Tax extenders and renewables
The US reversed course and increased tax credits for new wind projects that start construction in 2020 compared to 2019.
Some developers then slammed on the brakes and spent the last 10 days of 2019 rescinding or cancelling arrangements they made to start construction in 2019.
A tax extenders bill that cleared Congress on December 20 gave wind developers another year through the end of 2020 to start construction of new projects to qualify for federal tax credits. Wind projects that start construction in 2020 will qualify for tax credits at 60% of the full rate compared to only 40% if construction started in 2019.
Under a rescission doctrine in US tax law, a contract is ignored if it is unwound in the same tax year it was signed in a manner that restores the parties to their original economic positions as if no contract was signed.

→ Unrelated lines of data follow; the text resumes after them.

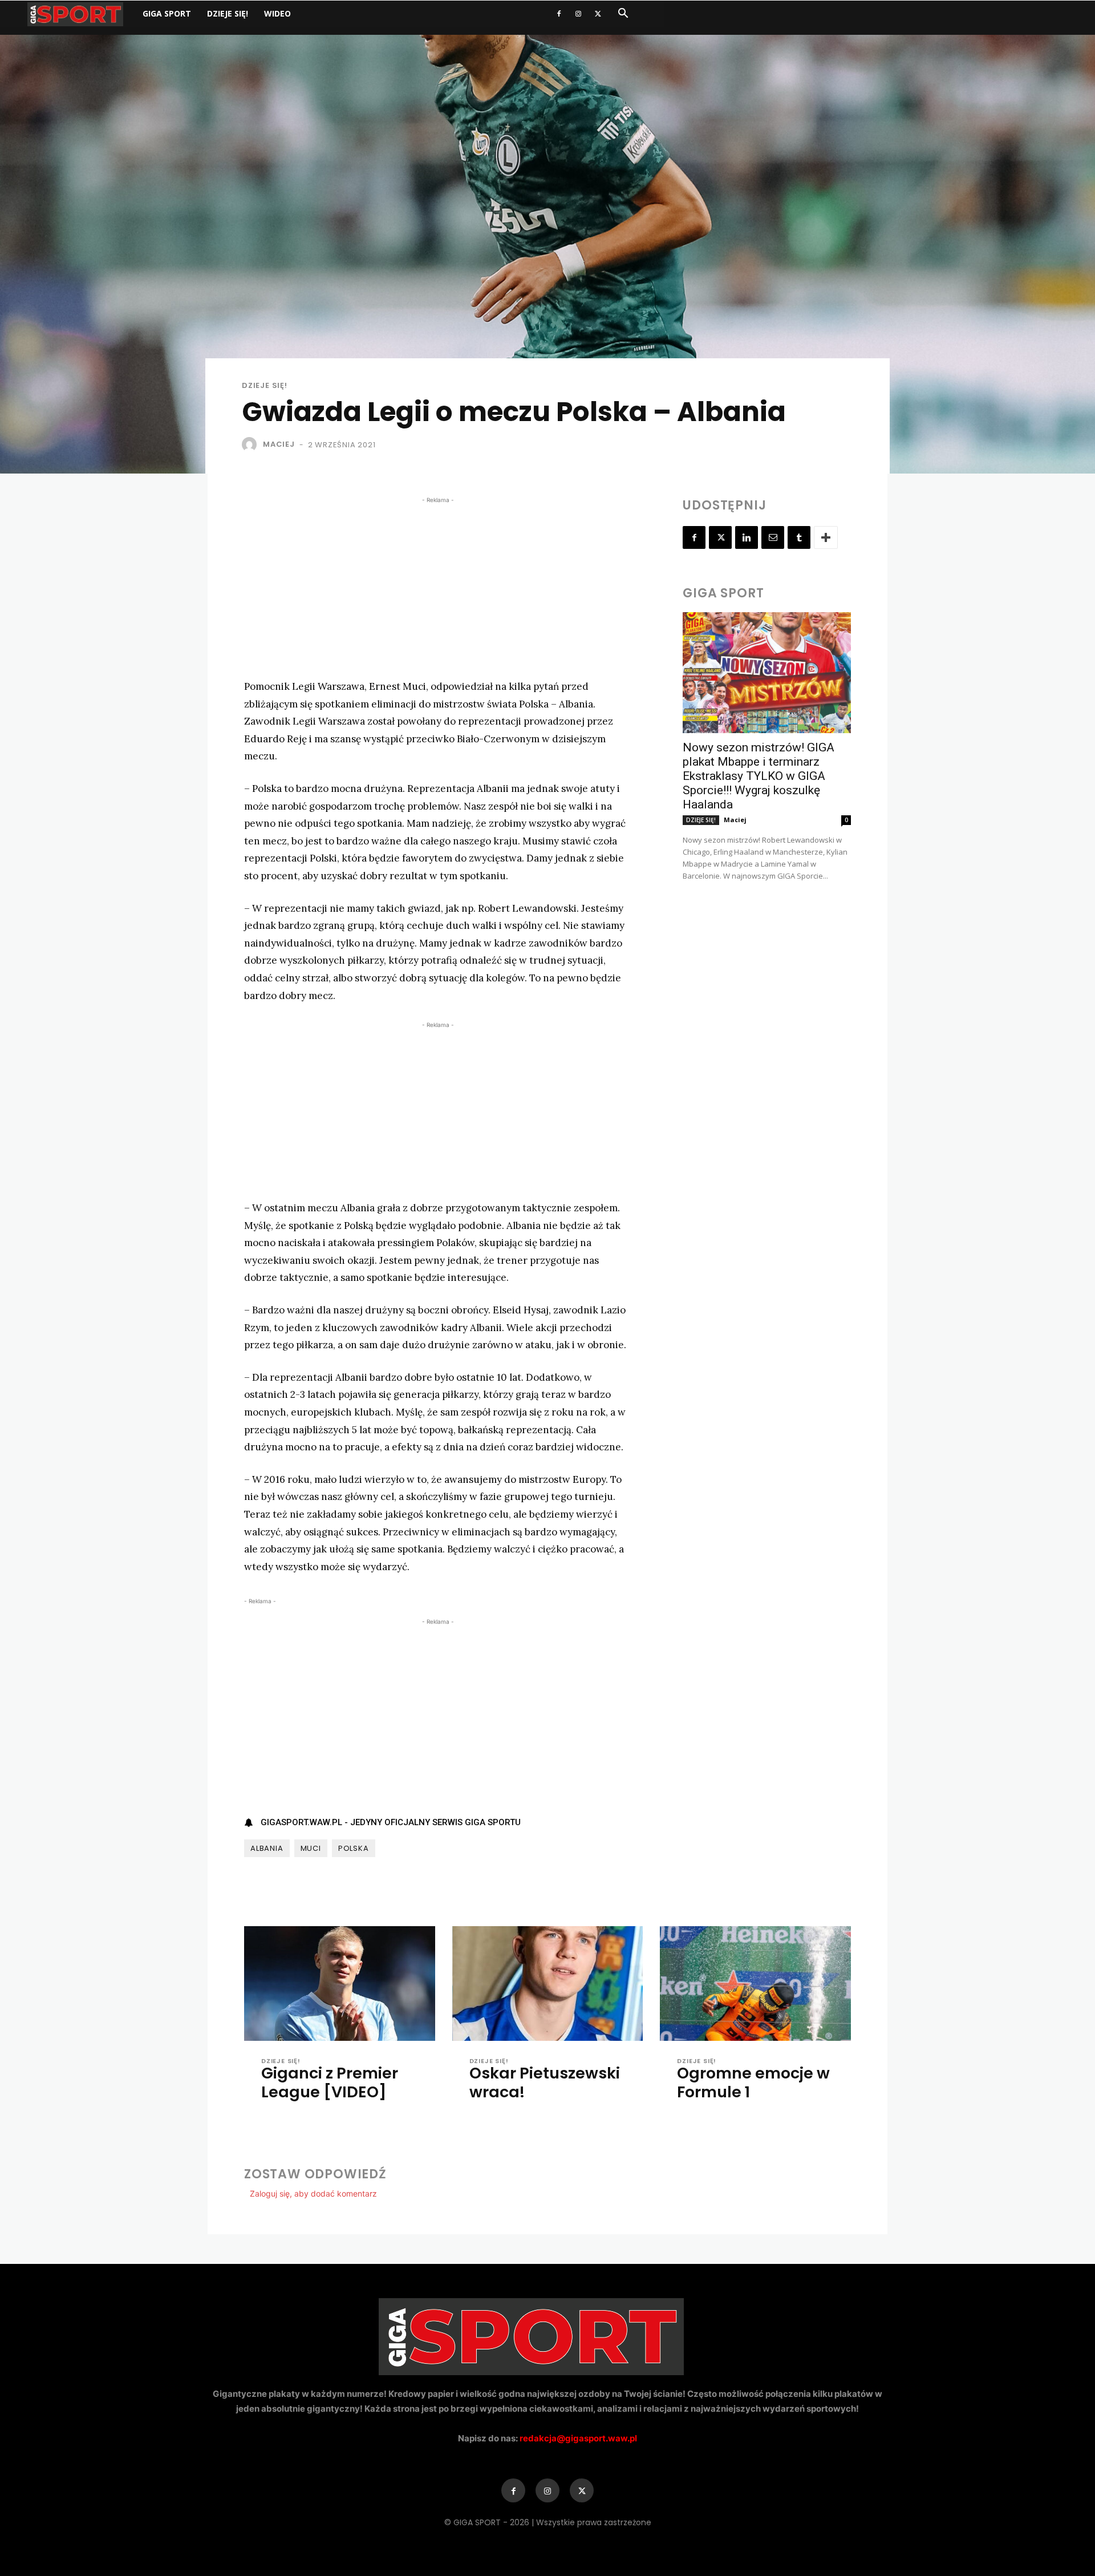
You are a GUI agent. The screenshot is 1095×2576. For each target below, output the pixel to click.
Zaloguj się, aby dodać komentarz (313, 2193)
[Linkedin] (746, 537)
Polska (353, 1848)
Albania (266, 1848)
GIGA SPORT (167, 13)
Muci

Whether cancelling contracts in the next year works to undo 2019 efforts depends on how construction started. It is hard to see how costs can have been incurred in 2019 if the money was refunded or the equipment was never delivered. It is harder to undo physical work at a project site. However, physical work at a factory may be possible to undo, depending on the facts, if the contract is cancelled, the work stopped, damages paid and the work is kept by the manufacturer.
The same tax extenders bill retroactively extended super-accelerated depreciation for projects on Indian reservations. Such projects qualify if put in service by the end of 2020. The deadline had been 2017. Equipment that is normally depreciated over five years on a 200% declining-balance method would be depreciated over three years instead.
Geothermal, biomass, landfill gas, trash, incremental hydroelectric and run-of-the-river and ocean energy power projects have been given more time to start construction to qualify for federal tax credits. They will qualify if they are under construction for tax purposes by the end of this year.